Extracted text:
::::

# Indoor vs. Outdoor Potty Training



## kimmiek915 (Oct 4, 2005)

Well, my baby is 10 months old right now, and she is potty trained to go on her potty pads. So, even when i take her outside, she doesn't pee or poo...EVER...not even once. Now, the pee pads are kind of expensive, and it's a pain in the butt to keep on putting out new ones, so I'm wondering if I should train her to go outside. The only problem is that my baby is home alone for a good 9-10 hours a day when I don't stop by at lunch, so I don't want her to have to hold it for that long. For those of you that have multiple dogs, and have one indoor trained and the other outdoor trained, which do you find more effective. In other words, do you have less accidents with your dogs that are indoor trained or less accidents with the ones that are outdoor trained? Please let me know. Most likely, I will just stick to indoors, but I just wanted to see what you all had to say. Thanks!!


----------



## sevdev (May 1, 2006)

Mine are both outdoor. I started Fuego on indoor training, but the house started to reek like potty (and yes, I am a very, VERY clean person). Finally, I had my husband install a puppy door. It has been in for about 2 weeks, and he's already peeing outside on his own! Pooping is still an issue, but I think for a dog his age (12 weeks), he's doing pretty dang good! He poops outside, but he still has a few accidents inside. I definetly prefer outside!


----------



## kimmiek915 (Oct 4, 2005)

I would think that going outdoors is good too, but as I mentioned, my baby has to be home by herself for a loooooooong period of time each day. If I commit to training my baby to go outdoors, I have to go home for lunch everyday, and that's a bit much for me. Well, thanks for sharing your insight. =)

::::

Objectives:
1 > Return the passage of the potty training thread from "## sevdev (May" up to and including "your insight. =)".
2 > Extend the forum thread on indoor versus outdoor potty training, picking up after its final post.

::::

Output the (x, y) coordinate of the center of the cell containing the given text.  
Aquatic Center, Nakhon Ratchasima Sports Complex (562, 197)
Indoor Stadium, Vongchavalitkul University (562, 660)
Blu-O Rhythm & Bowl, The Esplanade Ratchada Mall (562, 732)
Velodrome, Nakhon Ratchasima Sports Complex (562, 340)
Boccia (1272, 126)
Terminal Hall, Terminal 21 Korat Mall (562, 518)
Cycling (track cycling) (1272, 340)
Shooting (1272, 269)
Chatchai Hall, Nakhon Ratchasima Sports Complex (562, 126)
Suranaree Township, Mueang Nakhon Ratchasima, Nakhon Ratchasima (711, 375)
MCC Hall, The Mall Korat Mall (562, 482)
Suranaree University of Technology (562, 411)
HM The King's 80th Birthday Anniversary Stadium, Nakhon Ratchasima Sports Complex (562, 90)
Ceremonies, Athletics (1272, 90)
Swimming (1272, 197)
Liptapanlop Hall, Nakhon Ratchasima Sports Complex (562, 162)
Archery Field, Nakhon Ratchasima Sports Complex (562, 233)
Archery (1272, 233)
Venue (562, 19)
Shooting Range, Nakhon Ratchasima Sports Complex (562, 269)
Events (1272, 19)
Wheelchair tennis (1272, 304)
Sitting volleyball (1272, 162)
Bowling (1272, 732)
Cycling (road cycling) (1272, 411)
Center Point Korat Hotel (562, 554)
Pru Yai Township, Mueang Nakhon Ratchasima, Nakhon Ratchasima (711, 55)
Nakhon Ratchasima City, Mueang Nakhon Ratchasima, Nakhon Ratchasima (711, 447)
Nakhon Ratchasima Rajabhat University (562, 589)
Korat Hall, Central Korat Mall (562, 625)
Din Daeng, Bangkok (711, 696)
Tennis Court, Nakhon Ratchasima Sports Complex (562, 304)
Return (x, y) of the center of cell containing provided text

::::

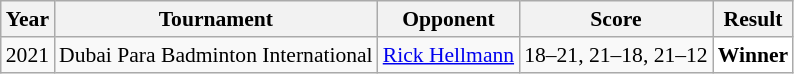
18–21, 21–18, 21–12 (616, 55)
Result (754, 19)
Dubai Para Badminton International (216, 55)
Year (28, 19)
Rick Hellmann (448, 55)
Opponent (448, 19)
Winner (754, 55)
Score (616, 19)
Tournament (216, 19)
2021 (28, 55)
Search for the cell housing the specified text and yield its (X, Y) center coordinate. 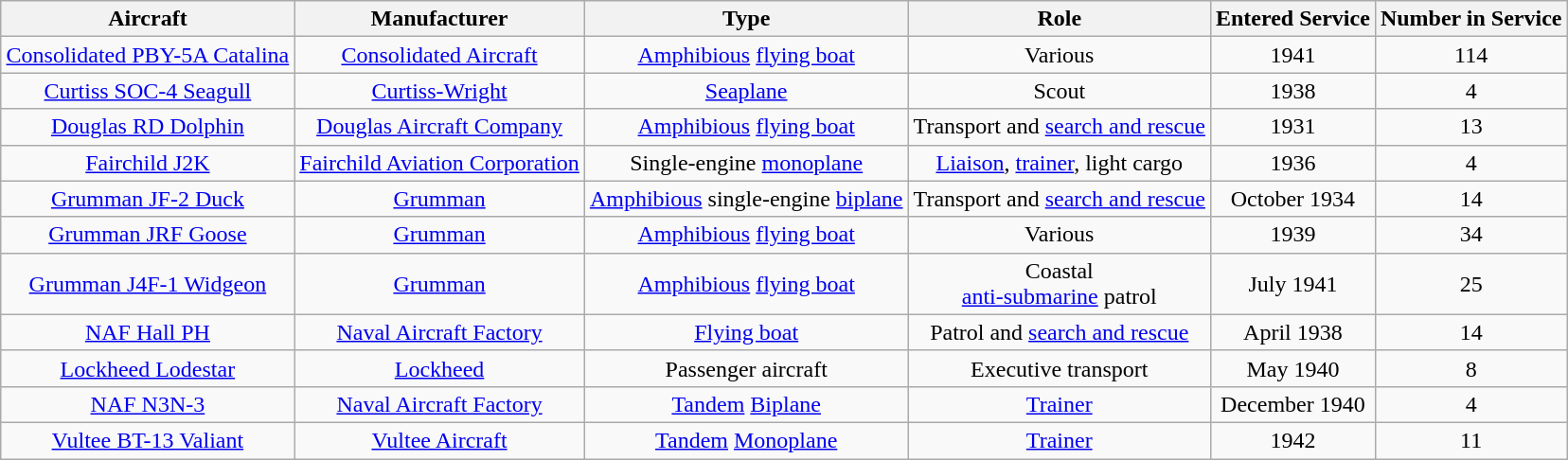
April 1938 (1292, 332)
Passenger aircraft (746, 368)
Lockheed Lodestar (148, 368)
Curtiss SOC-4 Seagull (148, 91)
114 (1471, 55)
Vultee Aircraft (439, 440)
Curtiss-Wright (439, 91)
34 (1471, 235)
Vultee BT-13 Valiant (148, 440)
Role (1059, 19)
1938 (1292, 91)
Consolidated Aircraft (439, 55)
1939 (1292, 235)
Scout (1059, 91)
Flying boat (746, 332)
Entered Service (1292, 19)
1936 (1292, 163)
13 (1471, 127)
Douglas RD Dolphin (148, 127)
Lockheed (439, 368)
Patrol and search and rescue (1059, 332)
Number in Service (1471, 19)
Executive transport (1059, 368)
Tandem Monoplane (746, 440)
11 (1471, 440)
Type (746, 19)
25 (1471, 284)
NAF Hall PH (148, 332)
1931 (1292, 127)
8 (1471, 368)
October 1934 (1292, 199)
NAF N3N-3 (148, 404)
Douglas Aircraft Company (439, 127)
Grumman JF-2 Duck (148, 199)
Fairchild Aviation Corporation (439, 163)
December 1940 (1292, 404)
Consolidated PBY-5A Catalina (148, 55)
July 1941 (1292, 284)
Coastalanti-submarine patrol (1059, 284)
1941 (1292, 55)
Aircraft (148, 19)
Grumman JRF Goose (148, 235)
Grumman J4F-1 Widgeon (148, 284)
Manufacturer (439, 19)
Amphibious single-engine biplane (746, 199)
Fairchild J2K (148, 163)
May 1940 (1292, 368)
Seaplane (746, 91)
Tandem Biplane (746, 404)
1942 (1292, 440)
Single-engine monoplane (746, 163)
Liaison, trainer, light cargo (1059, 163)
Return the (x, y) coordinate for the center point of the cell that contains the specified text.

::::

Task-by-task answers:
1 >
## sevdev (May 1, 2006)

Mine are both outdoor. I started Fuego on indoor training, but the house started to reek like potty (and yes, I am a very, VERY clean person). Finally, I had my husband install a puppy door. It has been in for about 2 weeks, and he's already peeing outside on his own! Pooping is still an issue, but I think for a dog his age (12 weeks), he's doing pretty dang good! He poops outside, but he still has a few accidents inside. I definetly prefer outside!


----------



## kimmiek915 (Oct 4, 2005)

I would think that going outdoors is good too, but as I mentioned, my baby has to be home by herself for a loooooooong period of time each day. If I commit to training my baby to go outdoors, I have to go home for lunch everyday, and that's a bit much for me. Well, thanks for sharing your insight. =)

2 >
----------



## littleone (Apr 22, 2006)

kimmiek915 said:


> I would think that going outdoors is good too, but as I mentioned, my baby has to be home by herself for a loooooooong period of time each day. If I commit to training my baby to go outdoors, I have to go home for lunch everyday, and that's a bit much for me. Well, thanks for sharing your insight. =)


Can you not get someone to take her out for you during the day? Its a very long day for a dog to be left alone, not only to hold it in but it must be very lonely!

Or a kindergarden for dogs? Dog sitter etc?

Im not surprised if she is confused to where to go when no one is there for 10 hours of the day to tell her right from wrong!


----------



## sevdev (May 1, 2006)

I have two dogs and they keep each other company. Before we got Fuego, barkley was all alone and depressed most of the time. They love having eachother to play with. Can you get another dog to keep her company? My older dog has really taught Fuego to potty outside.


----------



## littleone (Apr 22, 2006)

sevdev said:


> I have two dogs and they keep each other company. Before we got Fuego, barkley was all alone and depressed most of the time. They love having eachother to play with. Can you get another dog to keep her company? My older dog has really taught Fuego to potty outside.


Getting another dog doesnt justify or help when your dog is left that long!

If you havent got time to take care of one how are you gonna manage two?

Potty training doesnt get easier with two im afarid......


----------



## sevdev (May 1, 2006)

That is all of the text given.